Tasks to perform:
a) Name every optional argument that the script documentation lists for finetuning.py.
b) Repeat the script documentation from "The entry points" up to and including "the command line.".
c) Pick up the script documentation where it stops and carry it forward.

Provided text:
------------------------------

Install VLLM and Unsloth
You will need to install VLLM and Unsloth with pip:

pip install vllm
pip install "unsloth[colab-new] @ git+https://github.com/unslothai/unsloth.git"
pip install --no-deps trl peft accelerate bitsandbytes

Usage

The entry points for running the workflow are the sectioning.py and finetuning.py scripts. Each script takes specific arguments and can be run directly from the command line.

1. `finetuning.py`

This script fine-tunes a model on custom data using rsLoRA.

Arguments:

model_name: Name of the pre-trained model. Required.
data_path: Path to the dataset CSV file. Required.
--n_epochs: Number of training epochs. Optional, defaults to 5.
--r_lora: LoRA rank. Optional, defaults to 16.
--use_rslora: Whether to use rsLoRA. Optional, defaults to True.
--output_folder: Folder to save the fine-tuned model. Optional, defaults to "models".
--max_seq_length: Maximum sequence length. Optional, defaults to 8192.
--load_in_4bit: Whether to load the model in 4-bit precision. Optional, defaults to False.

Example:

python finetuning.py "unsloth/Meta-Llama-3.1-8B-Instruct" data/path/to/finetuning/dataset.csv --n_epochs 5 --r_lora 16

2. `sectioning.py`

This script runs the sectioning workflow for extracting RCH and AP sections from progress notes.

Arguments:

model_path: Path to the trained model directory. Required.

------------------------------

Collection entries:
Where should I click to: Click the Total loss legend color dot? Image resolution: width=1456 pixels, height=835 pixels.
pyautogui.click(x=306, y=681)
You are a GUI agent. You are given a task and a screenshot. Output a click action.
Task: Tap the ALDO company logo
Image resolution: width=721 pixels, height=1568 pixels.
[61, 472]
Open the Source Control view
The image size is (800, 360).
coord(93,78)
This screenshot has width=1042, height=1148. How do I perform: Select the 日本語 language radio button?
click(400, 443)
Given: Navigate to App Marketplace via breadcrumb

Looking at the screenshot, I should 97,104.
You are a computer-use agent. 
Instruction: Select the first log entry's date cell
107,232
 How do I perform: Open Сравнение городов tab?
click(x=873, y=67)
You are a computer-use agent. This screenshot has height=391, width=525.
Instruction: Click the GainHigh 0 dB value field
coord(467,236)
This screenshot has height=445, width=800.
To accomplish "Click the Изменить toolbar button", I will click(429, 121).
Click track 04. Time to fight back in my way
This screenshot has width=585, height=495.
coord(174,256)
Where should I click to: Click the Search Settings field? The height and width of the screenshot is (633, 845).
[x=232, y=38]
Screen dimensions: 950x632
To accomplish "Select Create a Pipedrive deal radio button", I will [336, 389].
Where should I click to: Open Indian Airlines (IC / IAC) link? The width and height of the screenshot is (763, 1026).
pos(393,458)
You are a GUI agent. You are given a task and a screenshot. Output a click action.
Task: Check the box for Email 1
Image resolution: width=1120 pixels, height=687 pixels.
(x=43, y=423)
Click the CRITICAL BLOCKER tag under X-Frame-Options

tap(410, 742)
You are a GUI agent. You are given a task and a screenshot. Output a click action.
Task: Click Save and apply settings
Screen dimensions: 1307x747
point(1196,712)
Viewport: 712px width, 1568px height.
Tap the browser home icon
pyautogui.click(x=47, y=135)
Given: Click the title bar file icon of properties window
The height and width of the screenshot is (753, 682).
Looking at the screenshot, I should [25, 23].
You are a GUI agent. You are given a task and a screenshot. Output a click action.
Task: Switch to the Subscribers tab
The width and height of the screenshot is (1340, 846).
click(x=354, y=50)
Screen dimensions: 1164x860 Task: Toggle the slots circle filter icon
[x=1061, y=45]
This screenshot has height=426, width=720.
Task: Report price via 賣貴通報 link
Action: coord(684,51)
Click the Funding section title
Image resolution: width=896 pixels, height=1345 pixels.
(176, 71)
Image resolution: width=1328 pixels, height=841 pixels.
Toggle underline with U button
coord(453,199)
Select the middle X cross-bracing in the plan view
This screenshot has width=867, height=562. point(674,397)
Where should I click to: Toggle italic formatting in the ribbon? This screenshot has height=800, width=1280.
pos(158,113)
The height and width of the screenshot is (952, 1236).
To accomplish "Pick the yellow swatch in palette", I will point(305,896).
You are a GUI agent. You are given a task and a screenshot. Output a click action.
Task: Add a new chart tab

------------------------------

Answer set:
a) --n_epochs, --r_lora, --use_rslora, --output_folder, --max_seq_length, --load_in_4bit

b)
The entry points for running the workflow are the sectioning.py and finetuning.py scripts. Each script takes specific arguments and can be run directly from the command line.

c)
data_path: Path to the input data file. Required.
sectioned_output_path: Path to save the postprocessed CSV data. Required.
--pdf_output_path, -p: Path to save the generated PDF report. If not provided, no PDF will be generated.
--note_text_column: Column containing the notes. Optional, defaults to None.

Example:

python sectioning.py models/Meta-Llama-3.1-8B-Instruct /path/to/evaluation/dataset.csv /path/to/output.csv --pdf_output_path /path/to/report.pdf

Dataset: CORAL

The CORAL dataset can be used as an example for running the sectioning tool in a notebook environment.

Download the CORAL dataset
The dataset is available on PhysioNet and requires credentialed access. You can download it from PhysioNet - Curated Oncology Reports (CORAL) and place it in the data folder.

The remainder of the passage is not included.